Il vécut paisiblement pendant quelques années dans sa modeste demeure de Nogent-l'Artaud, voisinant avec le maréchal de Bercheny, faisant l'éducation de ses quatre enfants qu'il aimait tendrement, et trouvant des consolations à son isolement dans les travaux littéraires et dans la culture de son petit jardin. C'est là qu'il commença à composer ces romans de chevalerie qui bientôt le passionnèrent et l'occupèrent jusqu'à son dernier jour[12].

[12] Le marquis de Paulmy venait de créer la bibliothèque des Romans; il invita Tressan à y collaborer; ce dernier accepta avec joie et il fit paraître successivement des romans de chevalerie tirées de nos vieilles chroniques: _le petit Jehan de Saintré_, _Gérard de Nevers_, _Artus de Bretagne_, _Huon de Bordeaux_, _Tristan le Léonais_, _Dom Ursino le Navarin_, les _Amadis_, etc., etc.

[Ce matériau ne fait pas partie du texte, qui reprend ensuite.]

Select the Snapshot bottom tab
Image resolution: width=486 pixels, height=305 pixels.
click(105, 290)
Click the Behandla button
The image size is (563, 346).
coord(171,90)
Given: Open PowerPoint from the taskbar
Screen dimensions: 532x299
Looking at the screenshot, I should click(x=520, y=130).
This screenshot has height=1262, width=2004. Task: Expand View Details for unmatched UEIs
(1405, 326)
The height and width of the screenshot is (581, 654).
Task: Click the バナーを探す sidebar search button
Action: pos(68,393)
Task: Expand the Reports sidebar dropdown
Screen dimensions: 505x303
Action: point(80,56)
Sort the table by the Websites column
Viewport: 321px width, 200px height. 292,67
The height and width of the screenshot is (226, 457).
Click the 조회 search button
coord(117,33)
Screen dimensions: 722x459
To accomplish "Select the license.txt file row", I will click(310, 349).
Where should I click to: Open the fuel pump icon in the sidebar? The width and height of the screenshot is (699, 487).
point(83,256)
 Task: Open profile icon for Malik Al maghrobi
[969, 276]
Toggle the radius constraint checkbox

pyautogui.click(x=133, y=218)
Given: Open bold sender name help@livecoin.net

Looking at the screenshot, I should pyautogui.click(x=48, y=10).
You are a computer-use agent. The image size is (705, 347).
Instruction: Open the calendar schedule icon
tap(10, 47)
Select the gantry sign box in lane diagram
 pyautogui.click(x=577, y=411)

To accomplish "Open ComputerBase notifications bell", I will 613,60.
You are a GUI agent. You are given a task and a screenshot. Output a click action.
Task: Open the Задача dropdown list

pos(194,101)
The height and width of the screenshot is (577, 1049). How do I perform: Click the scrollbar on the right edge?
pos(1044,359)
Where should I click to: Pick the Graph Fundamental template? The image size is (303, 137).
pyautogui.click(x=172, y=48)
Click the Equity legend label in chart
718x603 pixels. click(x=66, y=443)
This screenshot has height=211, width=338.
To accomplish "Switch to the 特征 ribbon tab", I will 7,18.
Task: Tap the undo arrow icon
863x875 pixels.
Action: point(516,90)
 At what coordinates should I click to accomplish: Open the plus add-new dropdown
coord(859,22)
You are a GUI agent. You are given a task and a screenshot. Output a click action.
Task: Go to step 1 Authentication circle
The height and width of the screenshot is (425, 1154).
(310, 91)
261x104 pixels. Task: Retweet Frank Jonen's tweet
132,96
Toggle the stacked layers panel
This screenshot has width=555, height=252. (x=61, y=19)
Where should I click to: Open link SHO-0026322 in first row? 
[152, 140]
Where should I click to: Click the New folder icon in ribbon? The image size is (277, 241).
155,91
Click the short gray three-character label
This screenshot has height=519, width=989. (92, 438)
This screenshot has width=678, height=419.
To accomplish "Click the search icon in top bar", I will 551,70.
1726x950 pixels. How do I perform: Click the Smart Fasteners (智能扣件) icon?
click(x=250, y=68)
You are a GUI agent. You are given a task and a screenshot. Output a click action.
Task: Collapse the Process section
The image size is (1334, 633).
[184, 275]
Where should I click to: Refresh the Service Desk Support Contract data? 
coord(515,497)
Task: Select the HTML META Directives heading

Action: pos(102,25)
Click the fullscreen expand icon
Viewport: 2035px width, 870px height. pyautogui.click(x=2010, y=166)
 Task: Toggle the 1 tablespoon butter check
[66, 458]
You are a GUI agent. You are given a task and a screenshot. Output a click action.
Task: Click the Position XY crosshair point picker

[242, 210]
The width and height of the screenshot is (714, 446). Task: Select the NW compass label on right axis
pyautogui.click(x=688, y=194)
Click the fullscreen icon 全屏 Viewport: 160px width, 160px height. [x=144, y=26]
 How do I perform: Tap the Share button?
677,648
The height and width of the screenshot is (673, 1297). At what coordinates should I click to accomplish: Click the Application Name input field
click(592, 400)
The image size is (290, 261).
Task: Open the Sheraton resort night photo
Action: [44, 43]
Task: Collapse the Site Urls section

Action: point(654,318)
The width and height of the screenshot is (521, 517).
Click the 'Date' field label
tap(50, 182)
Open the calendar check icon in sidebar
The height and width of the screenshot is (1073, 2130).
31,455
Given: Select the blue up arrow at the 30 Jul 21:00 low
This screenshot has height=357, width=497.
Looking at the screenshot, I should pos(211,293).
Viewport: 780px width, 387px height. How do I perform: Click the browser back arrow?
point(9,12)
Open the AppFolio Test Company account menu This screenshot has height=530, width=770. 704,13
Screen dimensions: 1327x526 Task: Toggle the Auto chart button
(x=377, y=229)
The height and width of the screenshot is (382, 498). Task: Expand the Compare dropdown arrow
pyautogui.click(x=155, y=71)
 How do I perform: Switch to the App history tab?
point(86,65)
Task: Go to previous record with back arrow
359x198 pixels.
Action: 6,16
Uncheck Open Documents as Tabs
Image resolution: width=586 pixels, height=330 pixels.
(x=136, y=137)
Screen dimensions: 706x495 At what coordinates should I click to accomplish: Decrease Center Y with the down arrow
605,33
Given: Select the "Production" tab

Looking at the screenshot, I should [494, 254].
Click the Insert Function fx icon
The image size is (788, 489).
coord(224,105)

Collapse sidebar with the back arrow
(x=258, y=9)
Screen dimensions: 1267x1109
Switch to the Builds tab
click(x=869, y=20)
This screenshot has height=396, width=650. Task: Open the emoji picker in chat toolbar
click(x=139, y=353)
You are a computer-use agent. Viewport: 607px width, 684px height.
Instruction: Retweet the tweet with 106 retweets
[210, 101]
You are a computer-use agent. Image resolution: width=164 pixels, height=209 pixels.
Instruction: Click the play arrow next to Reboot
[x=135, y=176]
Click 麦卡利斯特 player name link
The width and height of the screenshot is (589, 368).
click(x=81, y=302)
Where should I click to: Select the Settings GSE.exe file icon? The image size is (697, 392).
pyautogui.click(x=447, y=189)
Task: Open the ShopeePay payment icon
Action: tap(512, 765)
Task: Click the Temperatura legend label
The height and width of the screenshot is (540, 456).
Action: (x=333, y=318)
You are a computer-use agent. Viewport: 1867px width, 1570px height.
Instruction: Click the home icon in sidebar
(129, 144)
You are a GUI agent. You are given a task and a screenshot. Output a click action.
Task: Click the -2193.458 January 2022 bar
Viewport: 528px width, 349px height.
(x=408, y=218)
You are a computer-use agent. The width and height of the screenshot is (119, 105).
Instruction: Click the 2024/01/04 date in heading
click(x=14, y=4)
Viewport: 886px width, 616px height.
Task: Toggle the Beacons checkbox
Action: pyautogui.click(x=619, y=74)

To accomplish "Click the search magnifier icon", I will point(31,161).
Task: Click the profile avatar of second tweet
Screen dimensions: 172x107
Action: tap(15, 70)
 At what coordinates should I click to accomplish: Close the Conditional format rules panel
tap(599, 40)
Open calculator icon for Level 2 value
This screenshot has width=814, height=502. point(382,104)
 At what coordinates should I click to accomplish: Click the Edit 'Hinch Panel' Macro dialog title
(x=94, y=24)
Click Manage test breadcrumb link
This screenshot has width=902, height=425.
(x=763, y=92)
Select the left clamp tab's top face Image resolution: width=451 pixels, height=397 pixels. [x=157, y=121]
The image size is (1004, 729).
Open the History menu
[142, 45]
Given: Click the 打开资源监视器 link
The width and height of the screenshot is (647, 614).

MM. de Bercheny et Tressan ne furent pas seuls à quitter la Lorraine. L'aumônier du Roi, cet ineffable abbé Porquet, qui avec tant de succès avait consacré ses soins à l'éducation du chevalier de Boufflers, imita bientôt leur exemple. Que lui restait-il à faire à Lunéville, maintenant que son royal pénitent n'avait plus besoin, et pour cause, de ses services? Vivre paisible et ignoré dans un petit cercle de vieux amis, végéter misérablement dans une cité morte, n'était pas du tout le fait du correct et séduisant Porquet. N'aimait-il pas toujours passionnément les spectacles, les fêtes, les plaisirs? N'était-il pas vraiment trop jeune encore pour renoncer aux joies de ce monde? Et où pouvait-il être mieux que dans la capitale pour satisfaire ses goûts mondains.

L'abbé dit donc un éternel adieu à la Lorraine et il partit pour Paris. Il n'y avait pas de situation, mais il comptait sur sa réputation, et puis il était bien convaincu que ses amis, et en particulier son ancien élève, l'aideraient à en trouver une.